*** Begin section ***

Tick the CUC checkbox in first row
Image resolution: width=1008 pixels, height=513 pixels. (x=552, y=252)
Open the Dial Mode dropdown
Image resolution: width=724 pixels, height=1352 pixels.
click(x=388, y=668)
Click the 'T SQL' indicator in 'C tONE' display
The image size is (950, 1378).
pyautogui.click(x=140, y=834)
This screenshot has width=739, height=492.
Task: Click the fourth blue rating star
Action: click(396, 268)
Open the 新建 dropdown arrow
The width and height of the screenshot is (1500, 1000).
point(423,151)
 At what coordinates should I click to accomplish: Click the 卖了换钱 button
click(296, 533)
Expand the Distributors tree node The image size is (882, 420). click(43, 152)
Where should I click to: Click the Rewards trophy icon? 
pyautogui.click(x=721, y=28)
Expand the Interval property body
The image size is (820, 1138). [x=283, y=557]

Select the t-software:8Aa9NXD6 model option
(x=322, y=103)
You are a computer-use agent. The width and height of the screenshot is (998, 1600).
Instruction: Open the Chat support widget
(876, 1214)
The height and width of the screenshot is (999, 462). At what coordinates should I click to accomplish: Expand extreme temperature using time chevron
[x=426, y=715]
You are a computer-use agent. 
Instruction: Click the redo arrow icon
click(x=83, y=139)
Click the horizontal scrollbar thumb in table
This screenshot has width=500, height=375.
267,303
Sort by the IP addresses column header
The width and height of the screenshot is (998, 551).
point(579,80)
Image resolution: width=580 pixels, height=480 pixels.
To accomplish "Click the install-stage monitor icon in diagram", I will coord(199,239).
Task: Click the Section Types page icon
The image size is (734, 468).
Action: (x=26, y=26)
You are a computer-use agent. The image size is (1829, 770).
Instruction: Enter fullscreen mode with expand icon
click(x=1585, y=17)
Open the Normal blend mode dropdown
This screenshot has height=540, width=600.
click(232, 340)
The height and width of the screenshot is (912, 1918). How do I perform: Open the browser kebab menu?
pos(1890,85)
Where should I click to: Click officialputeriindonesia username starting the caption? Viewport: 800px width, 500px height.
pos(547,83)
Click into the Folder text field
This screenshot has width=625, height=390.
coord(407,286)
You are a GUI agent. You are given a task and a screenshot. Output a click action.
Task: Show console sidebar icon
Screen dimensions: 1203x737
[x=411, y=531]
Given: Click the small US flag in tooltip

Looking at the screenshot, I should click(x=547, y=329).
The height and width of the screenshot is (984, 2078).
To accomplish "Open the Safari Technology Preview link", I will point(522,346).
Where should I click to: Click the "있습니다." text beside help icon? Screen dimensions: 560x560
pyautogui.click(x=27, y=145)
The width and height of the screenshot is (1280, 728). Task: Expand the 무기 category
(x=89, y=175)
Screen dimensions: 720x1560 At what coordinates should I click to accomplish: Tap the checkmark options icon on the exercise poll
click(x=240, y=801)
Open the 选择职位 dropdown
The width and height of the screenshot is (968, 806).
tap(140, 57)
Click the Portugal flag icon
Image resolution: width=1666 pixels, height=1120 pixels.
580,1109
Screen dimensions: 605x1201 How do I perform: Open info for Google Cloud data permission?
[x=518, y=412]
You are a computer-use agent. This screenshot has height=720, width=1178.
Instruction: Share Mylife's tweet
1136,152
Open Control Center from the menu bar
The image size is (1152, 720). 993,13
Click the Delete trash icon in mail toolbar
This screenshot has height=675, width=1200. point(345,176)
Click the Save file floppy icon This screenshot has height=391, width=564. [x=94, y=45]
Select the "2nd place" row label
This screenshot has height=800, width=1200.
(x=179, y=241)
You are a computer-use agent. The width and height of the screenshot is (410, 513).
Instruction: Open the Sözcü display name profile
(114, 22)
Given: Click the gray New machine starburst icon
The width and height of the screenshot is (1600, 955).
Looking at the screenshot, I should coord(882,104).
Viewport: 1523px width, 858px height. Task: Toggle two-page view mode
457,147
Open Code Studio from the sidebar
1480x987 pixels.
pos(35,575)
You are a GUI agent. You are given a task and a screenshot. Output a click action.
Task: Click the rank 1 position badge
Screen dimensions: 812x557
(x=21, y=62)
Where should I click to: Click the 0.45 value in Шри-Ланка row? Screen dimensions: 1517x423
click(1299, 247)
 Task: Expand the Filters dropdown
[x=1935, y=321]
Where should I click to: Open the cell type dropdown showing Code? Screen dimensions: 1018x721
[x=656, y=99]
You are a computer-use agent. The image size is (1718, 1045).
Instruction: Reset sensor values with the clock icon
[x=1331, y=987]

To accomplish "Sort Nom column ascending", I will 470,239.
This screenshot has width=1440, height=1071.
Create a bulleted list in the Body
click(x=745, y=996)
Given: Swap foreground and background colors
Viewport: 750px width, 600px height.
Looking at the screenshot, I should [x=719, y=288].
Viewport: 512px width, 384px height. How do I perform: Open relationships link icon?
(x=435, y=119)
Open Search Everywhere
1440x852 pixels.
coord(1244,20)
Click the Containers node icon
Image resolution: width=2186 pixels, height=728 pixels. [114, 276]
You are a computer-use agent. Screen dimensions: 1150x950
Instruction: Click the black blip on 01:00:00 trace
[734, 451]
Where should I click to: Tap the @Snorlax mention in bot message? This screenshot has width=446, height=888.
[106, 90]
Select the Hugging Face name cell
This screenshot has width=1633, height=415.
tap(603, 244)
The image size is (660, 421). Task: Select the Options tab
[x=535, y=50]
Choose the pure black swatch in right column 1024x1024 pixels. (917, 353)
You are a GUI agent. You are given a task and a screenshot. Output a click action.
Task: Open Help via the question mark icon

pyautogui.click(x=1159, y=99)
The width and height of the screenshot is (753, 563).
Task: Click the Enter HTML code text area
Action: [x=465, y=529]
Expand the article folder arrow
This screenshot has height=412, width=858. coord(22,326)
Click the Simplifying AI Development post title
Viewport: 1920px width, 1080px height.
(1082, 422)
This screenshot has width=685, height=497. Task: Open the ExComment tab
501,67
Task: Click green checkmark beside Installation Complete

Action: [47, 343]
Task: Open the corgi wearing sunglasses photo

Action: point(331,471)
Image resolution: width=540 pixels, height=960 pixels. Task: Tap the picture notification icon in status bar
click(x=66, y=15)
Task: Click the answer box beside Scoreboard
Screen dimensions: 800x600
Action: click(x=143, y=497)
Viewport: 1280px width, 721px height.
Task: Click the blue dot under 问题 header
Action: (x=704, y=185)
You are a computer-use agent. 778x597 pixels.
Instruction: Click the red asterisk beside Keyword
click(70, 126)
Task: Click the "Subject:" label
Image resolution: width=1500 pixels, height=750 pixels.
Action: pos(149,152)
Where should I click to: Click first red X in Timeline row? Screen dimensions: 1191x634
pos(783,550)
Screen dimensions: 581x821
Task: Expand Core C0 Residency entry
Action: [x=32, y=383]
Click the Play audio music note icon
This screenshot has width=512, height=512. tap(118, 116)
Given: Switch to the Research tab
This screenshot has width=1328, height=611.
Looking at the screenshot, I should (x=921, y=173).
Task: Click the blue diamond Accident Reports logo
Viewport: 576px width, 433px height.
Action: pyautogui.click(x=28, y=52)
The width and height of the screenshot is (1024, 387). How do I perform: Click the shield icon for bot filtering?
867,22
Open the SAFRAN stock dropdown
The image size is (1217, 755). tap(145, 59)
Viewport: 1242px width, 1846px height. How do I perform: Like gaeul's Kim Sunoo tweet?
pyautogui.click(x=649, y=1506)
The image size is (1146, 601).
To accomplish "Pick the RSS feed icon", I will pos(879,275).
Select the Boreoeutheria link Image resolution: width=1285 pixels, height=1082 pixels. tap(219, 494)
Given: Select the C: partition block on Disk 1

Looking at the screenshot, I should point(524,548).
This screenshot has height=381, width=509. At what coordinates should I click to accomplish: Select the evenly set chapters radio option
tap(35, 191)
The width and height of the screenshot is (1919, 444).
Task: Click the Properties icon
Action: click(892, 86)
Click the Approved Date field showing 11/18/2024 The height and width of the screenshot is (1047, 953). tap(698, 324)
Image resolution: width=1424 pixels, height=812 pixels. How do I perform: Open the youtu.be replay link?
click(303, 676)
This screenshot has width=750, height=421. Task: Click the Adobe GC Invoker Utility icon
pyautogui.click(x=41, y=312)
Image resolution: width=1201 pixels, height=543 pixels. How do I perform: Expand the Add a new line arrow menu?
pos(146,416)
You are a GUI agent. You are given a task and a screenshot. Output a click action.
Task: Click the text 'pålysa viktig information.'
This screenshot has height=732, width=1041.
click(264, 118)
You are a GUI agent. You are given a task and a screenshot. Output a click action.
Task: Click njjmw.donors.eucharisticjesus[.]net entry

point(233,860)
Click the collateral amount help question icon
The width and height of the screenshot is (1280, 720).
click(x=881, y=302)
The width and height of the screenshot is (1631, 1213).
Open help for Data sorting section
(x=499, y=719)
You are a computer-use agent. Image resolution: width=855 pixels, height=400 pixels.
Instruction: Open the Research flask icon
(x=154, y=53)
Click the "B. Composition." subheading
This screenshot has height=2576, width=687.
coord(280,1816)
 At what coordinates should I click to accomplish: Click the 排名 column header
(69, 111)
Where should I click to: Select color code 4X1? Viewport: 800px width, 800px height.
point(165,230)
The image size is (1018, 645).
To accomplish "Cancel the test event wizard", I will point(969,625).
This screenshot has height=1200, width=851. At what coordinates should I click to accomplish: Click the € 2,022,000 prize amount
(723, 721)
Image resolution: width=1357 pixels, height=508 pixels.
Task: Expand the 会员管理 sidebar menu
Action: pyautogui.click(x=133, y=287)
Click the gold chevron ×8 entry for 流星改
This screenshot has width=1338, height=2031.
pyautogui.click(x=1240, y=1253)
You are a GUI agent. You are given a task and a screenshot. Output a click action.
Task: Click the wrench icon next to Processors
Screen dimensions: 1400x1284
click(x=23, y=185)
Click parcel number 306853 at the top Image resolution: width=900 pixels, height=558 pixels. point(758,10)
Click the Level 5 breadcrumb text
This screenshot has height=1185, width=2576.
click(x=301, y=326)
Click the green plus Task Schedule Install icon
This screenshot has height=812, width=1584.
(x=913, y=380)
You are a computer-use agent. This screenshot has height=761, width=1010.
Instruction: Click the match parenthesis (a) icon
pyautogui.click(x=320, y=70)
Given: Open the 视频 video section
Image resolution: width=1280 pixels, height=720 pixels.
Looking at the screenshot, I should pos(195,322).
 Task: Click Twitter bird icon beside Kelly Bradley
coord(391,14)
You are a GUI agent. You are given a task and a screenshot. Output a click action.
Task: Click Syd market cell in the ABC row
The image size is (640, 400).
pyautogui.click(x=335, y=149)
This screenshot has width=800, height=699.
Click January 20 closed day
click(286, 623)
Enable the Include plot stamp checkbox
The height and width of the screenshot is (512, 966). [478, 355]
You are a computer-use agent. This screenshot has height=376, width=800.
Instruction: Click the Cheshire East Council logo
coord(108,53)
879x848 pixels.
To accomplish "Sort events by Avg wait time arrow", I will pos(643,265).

*** End section ***

Of the lines above, retype only those from the line containing "The width and height of the screenshot is (998, 551)." through the line containing "Open the Normal blend mode dropdown", including both, exactly.

The width and height of the screenshot is (998, 551).
point(579,80)
Image resolution: width=580 pixels, height=480 pixels.
To accomplish "Click the install-stage monitor icon in diagram", I will coord(199,239).
Task: Click the Section Types page icon
The image size is (734, 468).
Action: (x=26, y=26)
You are a computer-use agent. The image size is (1829, 770).
Instruction: Enter fullscreen mode with expand icon
click(x=1585, y=17)
Open the Normal blend mode dropdown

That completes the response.